HATI YANG BARU
Ustadz Fahmi
tidak berbicara soal agama dengan dr. Hendra. Ia berbicara soal kehidupan
sebahagian besar masyarakat, soal kenaikan harga, kemarau panjang, bencana alam
dan politik. Ia sebentar-sebentar bertanya pandangan kedokteran mengenai
maraknya pengguguran kandungan, dengan berbagai mal praktek lainnya serta
masalah keluarga berencana pada umumnya.
Dokter
Hendra yang sedari tadi sudah mengambil ancang-ancang berdebat soal-soal
keagamaan menjadi malu sendiri, karena Ustadz Fahmi tidak sekalipun berbicara
soal keagamaan. Ia menjadi sangat tertarik atas pembicaraan Ustadz Fahmi. Ia
tidak menyangka bahwa seorang pengurus masjid, seorang imam yang begitu
sederhana mempunyai pengetahuan umum seluas itu.
Rasa
tertarik dan rasa sungkan pada Ustadz Fahmi yang sudah didengar berita-berita
sebelumnya tentang ketinggian pribadinya, menyebabkan dr. Hendra kini terbuka
terhadap pengaruh Ustadz Fahmi. Tetapi Ustadz Fahmi tidak tergesa-gesa
melakukan serangan. Ia akan membiarkan sasarannya menilai sendiri dengan
seksama apa yang dimaksudnya.
Kebetulan
seminggu lagi aka nada peringatan Maulid di Masjid Nurul Islam, maka ustadz
hanya mengharapkan kehadiran pak dr. Hendra pada hari yang kebetulan hari
libur, bersama dengan penghuni penghuni kompleks lainnya. “Undangan tertulis
akan menyusul,” tambah Ustadz Fahmi.
Dokter
Hendra merasa sangat tersanjung, karena sebelum undangan tertulis, Ustadz Fahmi
sendiri datang mengundangnya secara pribadi. Dengan serta merta ia berjanji
akan hadir.
Ada semacam
perkembangan baru dalam hati dr. Hendra terhadap agama. Sikapnya kini mengalami
perubahan drastis. Ia telah menemukan hati yang baru, hati yang membuka diri
terhadap ajaran agama. Sejak kedatangan Ustadz Fahmi, ia mulai bertanya-tanya
pada istrinya beberapa dasar agama Islam. Ia kebanyakan mengangguk-angguk
menerima penjelasan istrinya yang juga seorang terpelajar. Suara adzan subuh
yang dahulu terasa mengganggu, kini mulai terasa menyejukkan hatinya, walau hanya
sekali-sekali saja tergerak untuk menunaikan sholat subuh setelah istrinya
berangkat ke masjid.
Setiap
kali waktu sholat matanya selalu menatap ke jurusan masjid dan hatinya ingin
sekali menyertai mereka-mereka yang melintas di hadapan rumahnya untuk menuju
ke masjid. Ia menantikan hari peringatan maulid yang dirasakannya begitu lama
sekali. Istri dr. Hendra sangat senang melihat perfubahan pendirian suaminya.

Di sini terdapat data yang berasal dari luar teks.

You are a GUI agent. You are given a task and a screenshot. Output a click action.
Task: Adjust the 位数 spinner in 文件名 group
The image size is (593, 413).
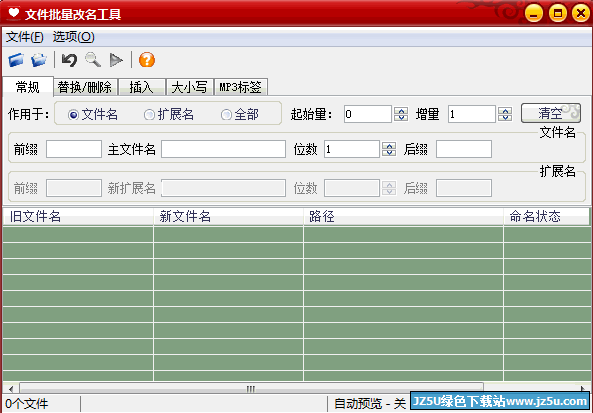click(x=389, y=149)
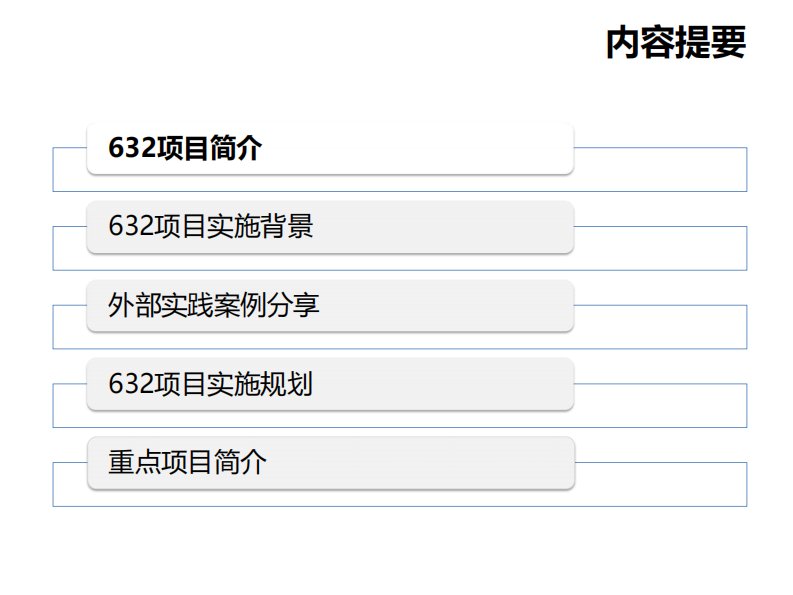
Task: Click the bold 632项目简介 agenda button
Action: [x=330, y=148]
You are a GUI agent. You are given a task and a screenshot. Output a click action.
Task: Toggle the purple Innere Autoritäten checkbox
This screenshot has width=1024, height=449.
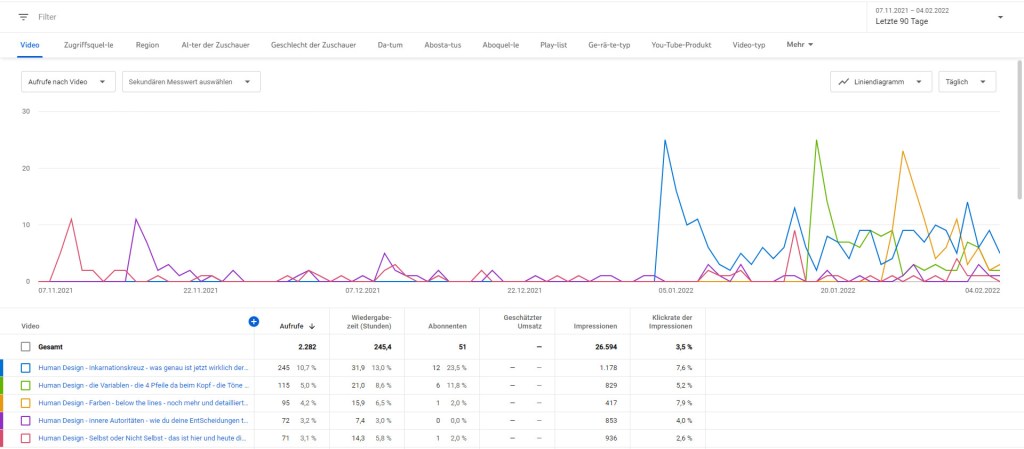(26, 420)
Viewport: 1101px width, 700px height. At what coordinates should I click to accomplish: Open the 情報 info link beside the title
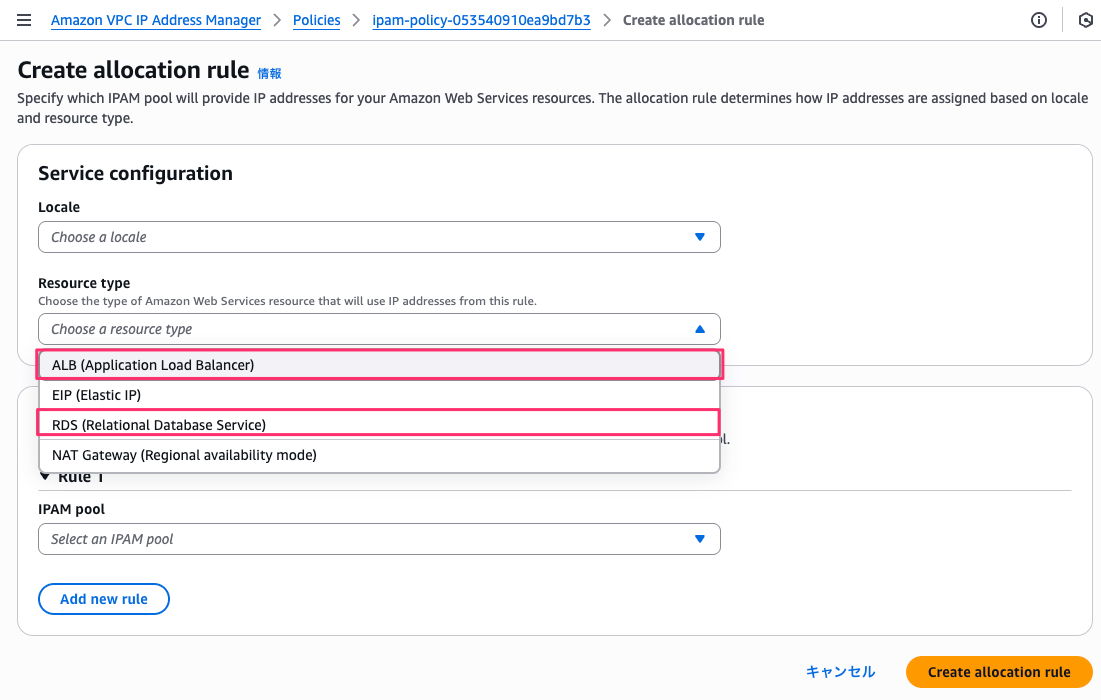coord(270,73)
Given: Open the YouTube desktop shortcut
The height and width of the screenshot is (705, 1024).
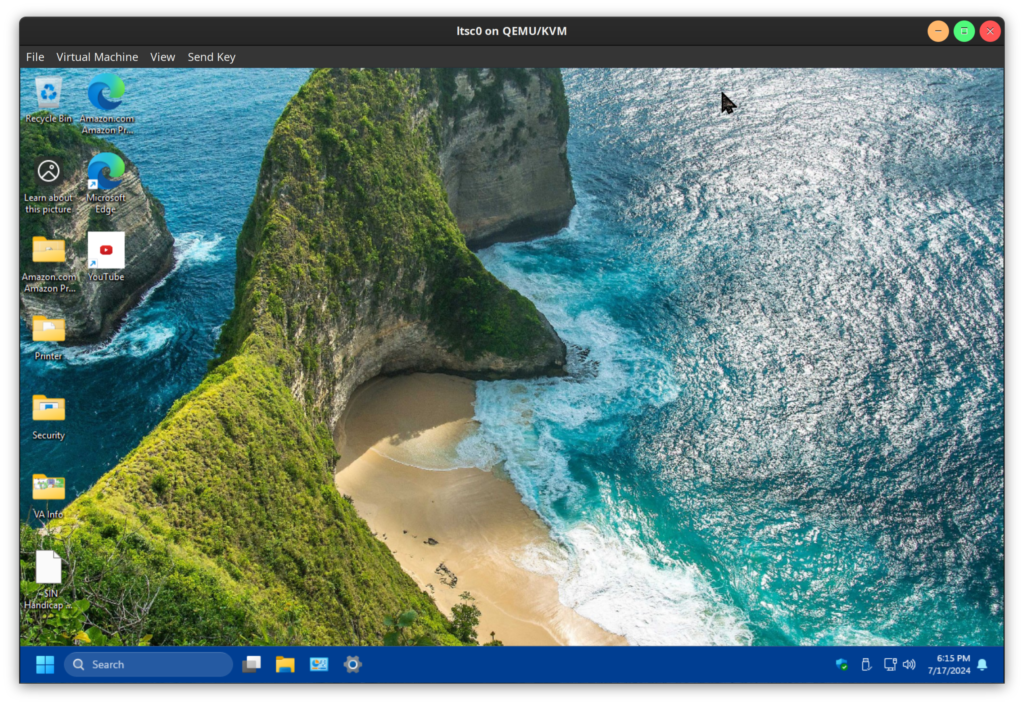Looking at the screenshot, I should tap(106, 251).
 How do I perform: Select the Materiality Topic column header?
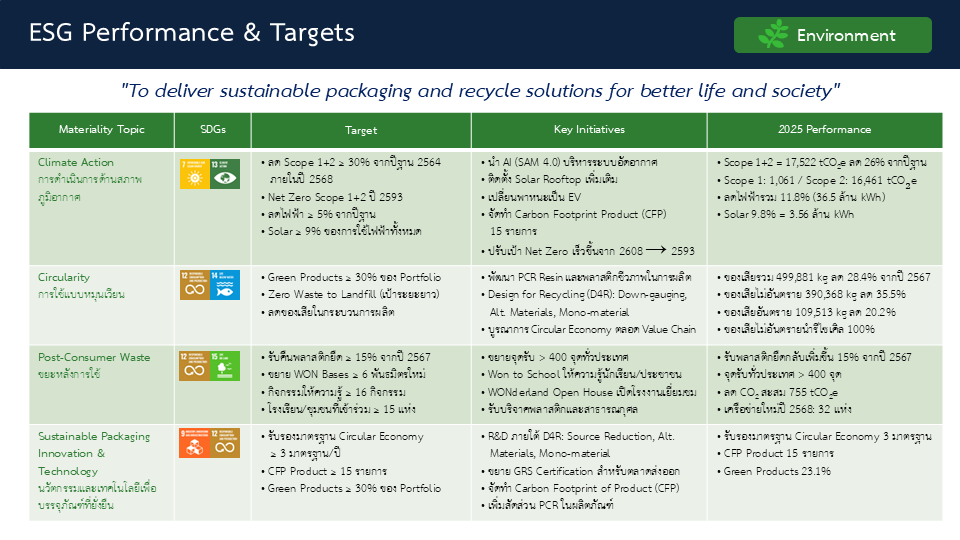click(102, 130)
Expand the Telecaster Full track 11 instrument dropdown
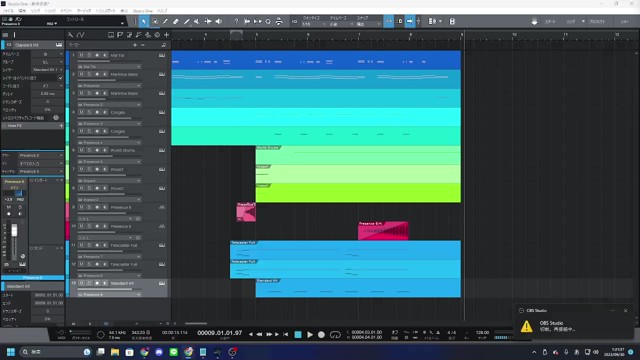The width and height of the screenshot is (640, 360). [x=109, y=257]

Dari rasa antipasti menjelma menjadi simpati.
Istrinya
memanjatkan segala doa yang dapat mempercepat datangnya petunjuk Ilahi bagi
suaminya. Ia tahu bagaimanapun seseorang itu diyakinkan oleh sesamanya manusia
tentang kebenaran Agama Islam, namun hanya petunjuk Allah juga yang dapat
menjadikan manusia beriman.
Dokter
Hendra sepulang dari tempat prakteknya singgah membeli kopiah dan sajadah.
Istrinya hanya tersenyum puas melihat suaminya memakai kopiah di depan cermin.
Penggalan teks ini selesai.